WASHINGTON—The House Financial Services Committee on Wednesday was urged by one CU CEO to pay closer attention to credit union principles as it moves forward on housing finance reform.
Richard Stafford, president and CEO of Tower FCU in Laurel, Md., testifying on behalf of NAFCU, delivered remarks at the House Financial Services Committee hearing entitled, "Sustainable Housing Finance: Private Sector Perspectives on Housing Finance Reform," held by the Subcommittee on Housing and Insurance.
“NAFCU appreciates the Subcommittee’s attention to this important issue. The current system works for credit unions and we urge you to move cautiously with any reforms. As you consider housing finance reform, we urge you to adhere to the credit union principles outlined in my testimony,” Stafford told the hearing. “Whatever approach is taken to reform the system, it is vital that credit unions continue to have unfettered access to the secondary market and get fair pricing based on the quality of their loans. The government must also continue to play a role by providing an explicit government guarantee to help stabilize the market.”

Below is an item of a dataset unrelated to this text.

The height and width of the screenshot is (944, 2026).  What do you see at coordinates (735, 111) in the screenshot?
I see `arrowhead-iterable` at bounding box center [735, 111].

Stafford called the Subcommittee’s approach to housing finance reform “thoughtful.”
“We urge the committee to carefully consider the practical implications of any potential changes. As the Committee considers reform, NAFCU and its member credit unions would urge you to narrowly tailor changes,” he stated. “At Tower, our business relationship and loan delivery/loan sale process with the GSE we use – Fannie Mae – is working just fine. With technologies deployed by Fannie Mae in recent years, it is easier in some ways today for credit unions to sell a loan than it was just five years ago. The current system is working for credit unions. However, we recognize the challenges to the current model that exist and appreciate this opportunity to offer our thoughts on reform.”

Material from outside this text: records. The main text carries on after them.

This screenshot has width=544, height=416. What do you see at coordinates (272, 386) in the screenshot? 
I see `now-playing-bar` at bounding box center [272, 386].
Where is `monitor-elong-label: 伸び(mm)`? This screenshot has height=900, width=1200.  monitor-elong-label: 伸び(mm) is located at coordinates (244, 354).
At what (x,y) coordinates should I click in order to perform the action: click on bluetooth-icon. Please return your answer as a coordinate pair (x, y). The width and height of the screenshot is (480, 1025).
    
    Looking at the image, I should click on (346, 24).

Noting that NAFCU has not endorsed any particular plan, Stafford noted that NAFCU has outlined several housing finance reform principles that should be included in any reform effort to guarantee the continued safety and soundness of the credit union industry.

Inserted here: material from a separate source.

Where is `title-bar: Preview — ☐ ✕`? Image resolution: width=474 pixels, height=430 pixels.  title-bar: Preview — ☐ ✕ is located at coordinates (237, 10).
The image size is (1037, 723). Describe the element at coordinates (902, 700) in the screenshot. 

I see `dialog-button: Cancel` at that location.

Stafford outlined those principles in detail:
- A healthy, sustainable and viable secondary mortgage market must be maintained.
- The U.S. government should issue an explicit government guarantee on the payment of principal and interest on mortgage-backed securities (MBS).
- The GSEs should be self-funded, without any dedicated government appropriations.
- Creation of a FHFA board of advisors.
- The GSEs should be allowed to rebuild their capital buffers.
- The GSEs should not be fully privatized at this time.
- The FHLBs must remain a central part of the mortgage market.
- Credit risk transfer transactions should be expanded and the Common Securitization Platform (CSP) and Single Security retained.
- The FHFA or its successor should continue to provide strong oversight of the GSEs and the new system, whatever it may look like.
- The transition to a new system should be as seamless as possible.
Before closing, Stafford emphasized the importance of large institutions not being given control of the market.
“Even though large institutions play an important role, including serving as loan purchasers for small lenders, their market dominance would have negative consequences for smaller institutions,” he told the hearing. “In many instances, they compete for mortgage business with small lenders. Although they may be willing to buy and package small lender loans during good economic times, thereby ensuring liquidity for those small lenders, in an economic downturn, they may limit this activity, drying up liquidity for small lenders and reducing competition on the front-end. In that scenario, the consumers and communities that those small lenders serve lose access to mortgage credit. Congress must prevent such a scenario in a reformed housing finance system.”